* [TUGAS YANG DIKERJAKAN]: Menurut teks tentang kebudayaan Indonesia, kebudayaan perlu mendapat prioritas sebagai landasan pembangunan untuk menyongsong visi apa?

Suara Jelata – Bangsa Indonesia layak bangga dengan berbagi kekayaan maupun potensi yang dimiliki. Sebagaimana diketahui, Indonesia memiliki berbagai macam budaya yang berkembang di dalam kehidupan masyarakatnya. Keanekaragaman budaya yang dimiliki Indonesia tersebar dari Sabang sampai Merauke yang menandakan akan kekayaan potensi budaya yang dimiliki.
Kebudayaan merupakan kekayaan serta ciri khas dari suatu daerah yang membedakan dengan daerah lainnya. Dengan kata lain, kebudayaan dapat dimaknai sebagai jati diri suatu bangsa.
Kebudayaan dapat diyakini sebagai sebuah proses kehidupan suatu bangsa untuk menempatkan kapasitasnya dalam pranata sosial yang konsisten dan berkesinambungan. Hal ini juga ditegaskan oleh Kontjaraningrat (1979) yang mendefinisikan bahwa kebudayaan merupakan keseluruhan sistem gagasan dalam pola pikir dan pola tindak,serta hasil karya manusia dalam hidup bermasyarakat yang diperoleh dengan proses belajar secara terus menerus.
Dalam kehidupan keseharian, manusia tidak akan lepas dari kebudayaan, karena dalam tataran proses, manusia adalah pencipta dan pengguna kebudayaan tersebut. Manusia dapat hidup karena adanya eksistensi kebudayaan. Sedangkan kebudayaan akan terus dapat hidup dan berkembang manakala manusia mau melakukan preservasi kebudayaan sampai tataran praktis.
Mengingat begitu beragamnya kebudayaan di Indonesia, kiranya potensi tersebut perlu menjadi perhatian utama. Kebudayaan sudah saatnya mendapat prioritas untuk menjadi landasan pembangunan, termasuk menyongsong visi Indonesia Emas 2045.
Namun asumsi publik saat ini, masih condong menengarai bahwa kebudayaan hanya berkutat pada aspek kesenian. Padahal sebetulnya kebudayaan merupakan kompilasi dari berbagai institusi dan pranata dalam komunitas dengan paradigma baru yang berkelindan dengan sektor-sektor lain.
Kementerian Kebudayaan
Mengingat betapa kompleks dan urgensinya peran kebudayaan sebagai pilar pembangunan, kembali wacana pembentukan Kementerian Kebudayaan kembali menghangat setelah sempat disinggung dalam debat kelima calon presiden Pemilu 2024 pada awal Februari lalu. Pada debat calon atau wakil presiden sebelumnya atau musim kampanye baik calon legislatif (DPR dan DPRD) maupun calon pejabat eksekutif yang jarang disentuh sebagai materi kampanye adalah masalah kebudayaan.

* [Item dataset]:
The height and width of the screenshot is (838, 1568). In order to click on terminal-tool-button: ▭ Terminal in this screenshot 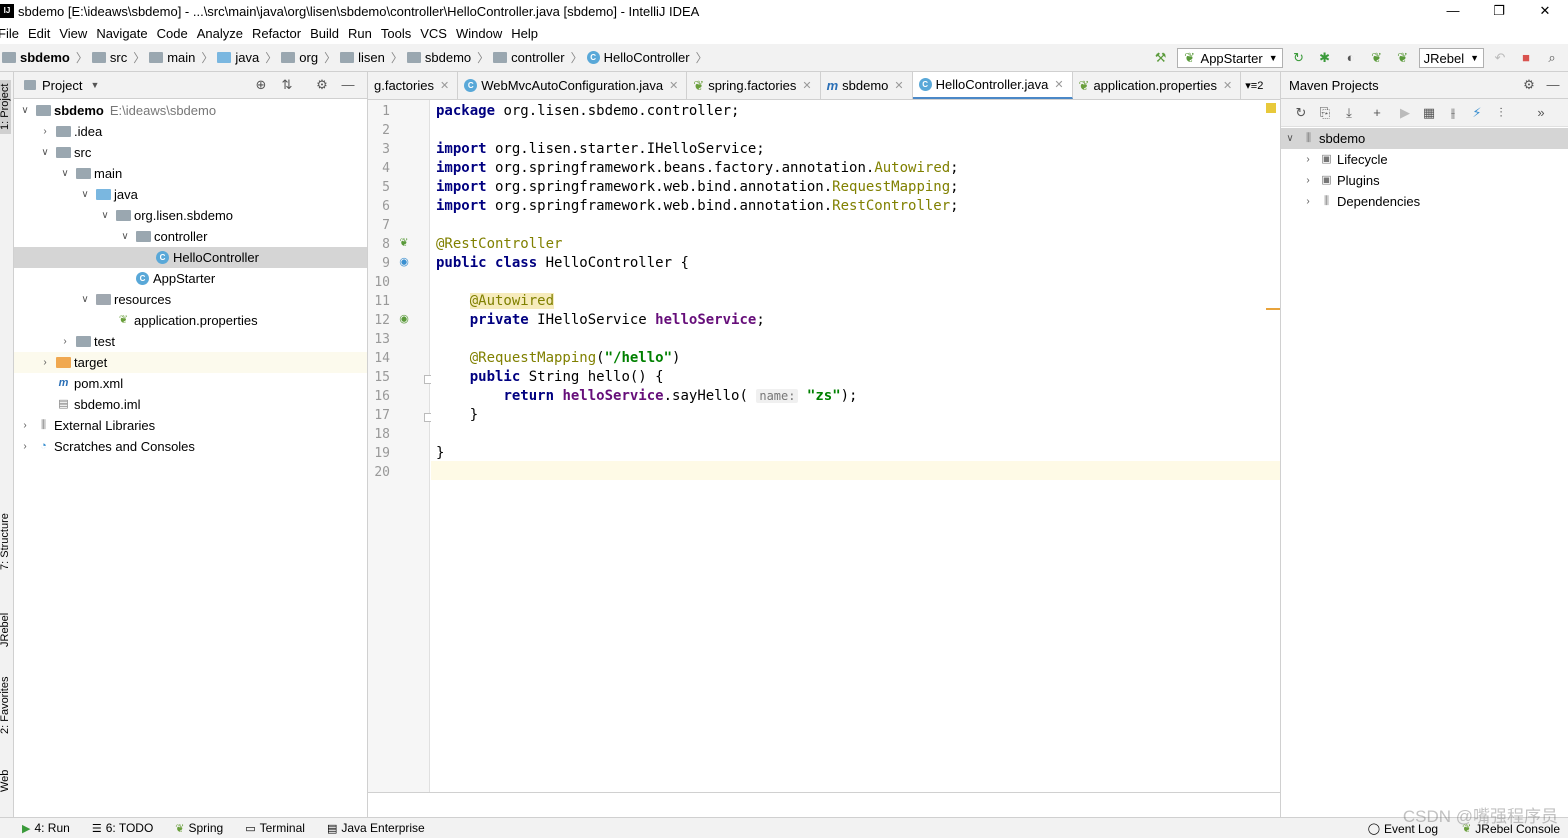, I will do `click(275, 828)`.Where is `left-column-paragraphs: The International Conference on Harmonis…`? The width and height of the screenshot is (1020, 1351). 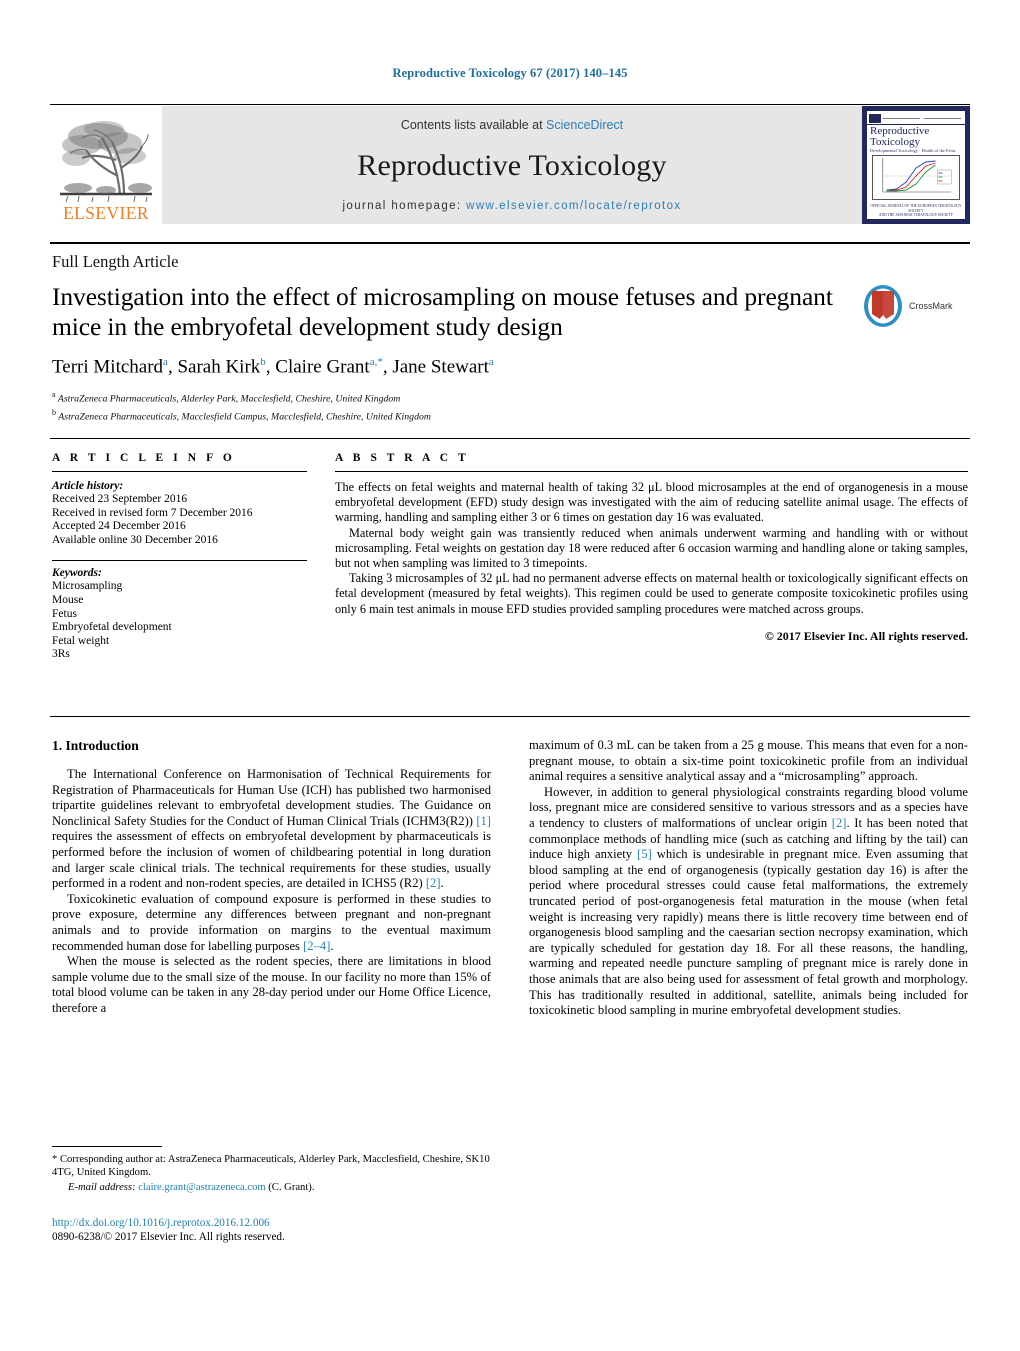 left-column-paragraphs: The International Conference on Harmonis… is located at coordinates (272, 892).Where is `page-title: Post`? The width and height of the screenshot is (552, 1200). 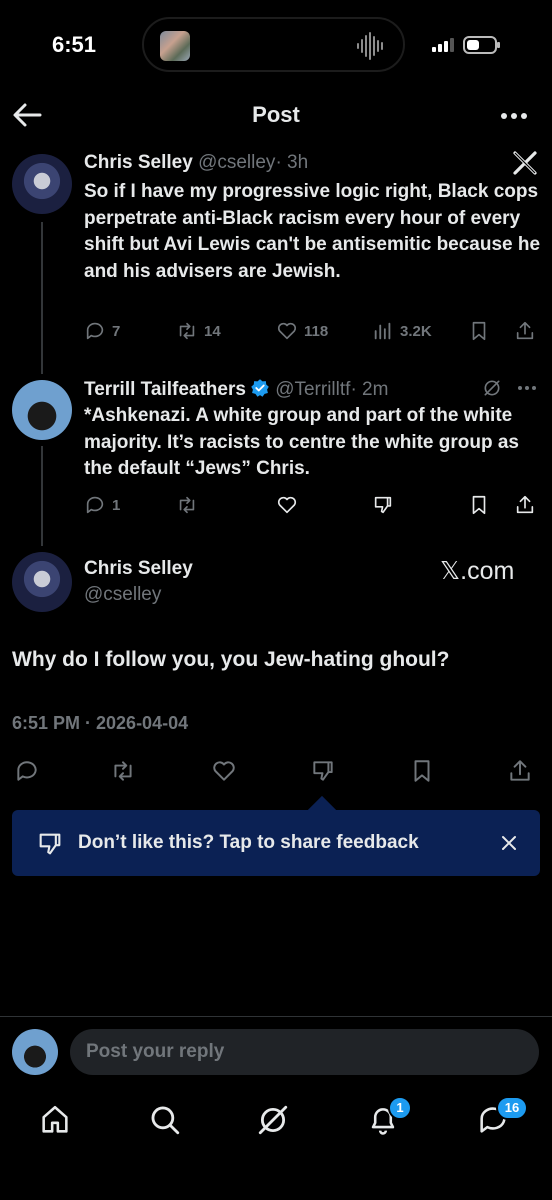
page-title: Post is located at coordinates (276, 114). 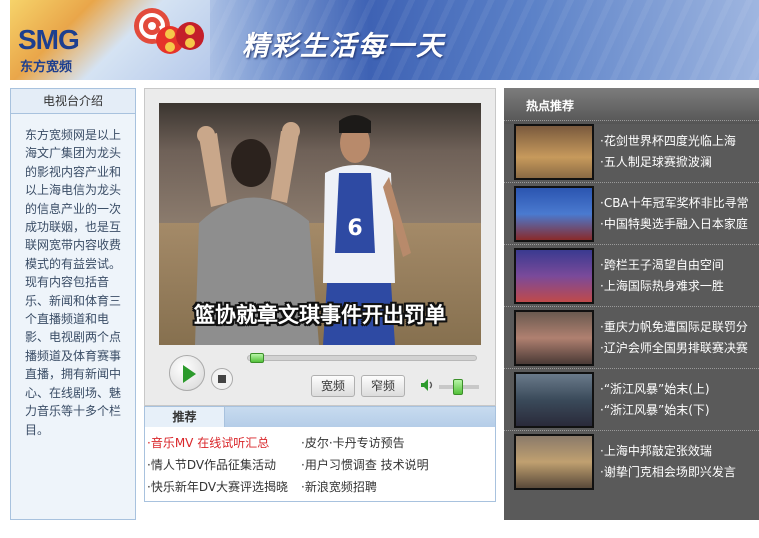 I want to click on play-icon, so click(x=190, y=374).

* [JAWABAN DI BAWAH]: Visi Indonesia Emas 2045.